The main part of the old Arsenale building however now has been occupied by the architecture biennale, this year curated by Lesley Lokko and involving your writer and a wide set of architects, writers and artistes with Africa focused research. The ‘carnivale’ exhibition is no mean feat, a work of immense dedication, creativity and focus. The curation is superb and content more than can be taken in at one go. One easily gets immersed in what it offers up with names one knows and has heard of contributing to this rich tapestry of art. Fortunately the accompanying catalogue means one can refer back to installations and events missed or glossed over in the viewing of the exhibition.

AFRAUHN AT THE CARNIVALE…

The African Architectural and Urban History Network (AFRAUHN) had its debut at a session at the Carnivale at the Biennale. Curator Lesley Lokko introduced our session which had two parts, the first involved speakers Ikem Okoye (Delaware, USA),  Kuukuwa Manful (Michigan University, USA) and Neal Shasore (London School of Architecture), with Ola Uduku (Liverpool University) chairing, where the session focused on a discussion on the remit of AFRAUHN which is to help encourage and advocate for Architectural Research in Africa, and support new generations of indigenous historians and researchers in Architectural History and urbanism. After Ikem Okoye’s introduction both Kuukuwa and Neal were able to discuss their different approaches to, and hopes for Africa-related Architectural Research.

The second session chaired by Huda Tayob (Unversity of Manchester) involved all speakers from the earlier session and also Murray Fraser (University College London). This session was a roundtable where the speakers responded to Huda Tayob’s questions which considered specific issues and challenges to scholarship in African Architectural History and its situatedness within the wider context of global research and challenging normative notions of historical research and scholarship.

The entire session was recorded and will be published by the Venice Architecture Biennale before the end of September 2023. Due to the events related to air traffic control problems in the UK unfortunately several of the invited AFRAUHN team were unable to attend the session, and others arrived late due to flight delays. It is hoped we will be able to include their recorded contributions to the final video output from the session.

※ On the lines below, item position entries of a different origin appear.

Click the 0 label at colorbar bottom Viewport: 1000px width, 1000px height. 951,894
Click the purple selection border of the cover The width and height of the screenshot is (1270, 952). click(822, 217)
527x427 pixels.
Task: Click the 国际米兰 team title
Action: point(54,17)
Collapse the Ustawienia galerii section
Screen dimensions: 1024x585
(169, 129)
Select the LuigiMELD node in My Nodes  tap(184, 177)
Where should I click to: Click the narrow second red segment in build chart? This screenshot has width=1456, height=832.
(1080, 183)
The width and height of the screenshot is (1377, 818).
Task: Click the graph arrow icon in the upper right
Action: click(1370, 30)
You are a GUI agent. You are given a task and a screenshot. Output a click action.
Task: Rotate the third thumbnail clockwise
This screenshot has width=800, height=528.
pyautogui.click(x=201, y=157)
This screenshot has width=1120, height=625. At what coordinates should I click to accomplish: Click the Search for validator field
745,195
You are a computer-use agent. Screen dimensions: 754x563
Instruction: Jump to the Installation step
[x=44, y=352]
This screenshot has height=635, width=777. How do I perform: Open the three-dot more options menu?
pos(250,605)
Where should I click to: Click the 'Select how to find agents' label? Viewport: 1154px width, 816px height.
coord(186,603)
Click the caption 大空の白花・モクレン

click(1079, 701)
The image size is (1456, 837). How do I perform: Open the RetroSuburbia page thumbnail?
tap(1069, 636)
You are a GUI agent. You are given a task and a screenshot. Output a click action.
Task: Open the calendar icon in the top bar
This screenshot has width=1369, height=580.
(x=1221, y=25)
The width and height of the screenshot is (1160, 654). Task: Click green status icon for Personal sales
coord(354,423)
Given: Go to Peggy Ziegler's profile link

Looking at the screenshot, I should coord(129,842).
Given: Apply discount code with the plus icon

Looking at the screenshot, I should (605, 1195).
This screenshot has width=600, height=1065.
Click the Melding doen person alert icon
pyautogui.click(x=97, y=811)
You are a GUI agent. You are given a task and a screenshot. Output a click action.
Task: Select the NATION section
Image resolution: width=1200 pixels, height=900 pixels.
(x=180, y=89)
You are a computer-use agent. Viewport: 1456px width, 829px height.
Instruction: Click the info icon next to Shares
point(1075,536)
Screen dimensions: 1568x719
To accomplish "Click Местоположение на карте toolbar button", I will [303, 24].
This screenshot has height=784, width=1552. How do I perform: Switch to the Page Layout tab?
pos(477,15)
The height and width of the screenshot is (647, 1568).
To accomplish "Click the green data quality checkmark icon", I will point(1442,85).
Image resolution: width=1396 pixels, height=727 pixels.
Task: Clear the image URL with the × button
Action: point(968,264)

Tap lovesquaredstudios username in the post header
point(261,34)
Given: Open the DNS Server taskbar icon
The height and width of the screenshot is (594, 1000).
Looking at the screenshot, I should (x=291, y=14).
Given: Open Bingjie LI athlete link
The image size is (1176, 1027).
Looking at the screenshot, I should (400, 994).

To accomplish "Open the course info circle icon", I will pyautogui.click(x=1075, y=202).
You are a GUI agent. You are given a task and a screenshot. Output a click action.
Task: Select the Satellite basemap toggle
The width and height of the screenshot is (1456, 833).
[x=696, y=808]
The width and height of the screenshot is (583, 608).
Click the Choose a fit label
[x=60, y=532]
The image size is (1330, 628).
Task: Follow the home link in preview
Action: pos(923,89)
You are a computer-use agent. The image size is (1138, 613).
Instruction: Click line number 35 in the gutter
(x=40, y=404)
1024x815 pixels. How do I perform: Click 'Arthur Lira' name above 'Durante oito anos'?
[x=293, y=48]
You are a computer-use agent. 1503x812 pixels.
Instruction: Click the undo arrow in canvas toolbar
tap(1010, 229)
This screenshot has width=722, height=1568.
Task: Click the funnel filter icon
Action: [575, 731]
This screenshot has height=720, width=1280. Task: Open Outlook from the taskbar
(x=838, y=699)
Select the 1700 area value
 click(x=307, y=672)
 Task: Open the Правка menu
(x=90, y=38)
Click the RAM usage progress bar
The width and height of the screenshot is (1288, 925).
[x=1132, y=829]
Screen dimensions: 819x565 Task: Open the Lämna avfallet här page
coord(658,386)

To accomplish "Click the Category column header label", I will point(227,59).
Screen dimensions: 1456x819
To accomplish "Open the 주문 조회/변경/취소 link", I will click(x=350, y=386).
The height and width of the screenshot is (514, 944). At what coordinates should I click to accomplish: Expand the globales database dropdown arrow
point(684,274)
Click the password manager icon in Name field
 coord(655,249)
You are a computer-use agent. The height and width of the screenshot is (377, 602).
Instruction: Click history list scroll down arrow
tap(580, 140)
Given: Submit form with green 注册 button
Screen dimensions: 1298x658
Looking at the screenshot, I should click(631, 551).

IUAV (University of Venice)

On Wednesday, the day after the Carnivale discussion we were fortunate to reconvene at a meeting room at the IUAV (University of Venice), thanks to Dr Jacopo Galli, who has researched into African modernism and was involved in the curation of the exhibition Africa Big Change, in Milan and has worked with Manchester School of Architecture on the analysis of schools in West Africa. IUAV has sites across Venice, and we met at the C’a Tron campus, a Venetian villa owned by the wealthy Tron Family before being gifted to the State.  Post meeting tours took us to the Carlo Scarpa-influenced main campus of the IUAV, a repurposed convent which still has parts which are owned by the church. The campus also has a significant architectural library including book volumes and periodicals accessible and in regular use by its students.  

Unlike the exclusive arrival to the watery city a few days earlier, the trip back to the airport was by airport water taxi, which proved to be a bus trip stopping at many of the archipelago of islands which constitute Venice, including Murano, famous for its glass works and San Michael. Approaching Marco Polo Airport Venice by water seemed a very apt way to leave the city.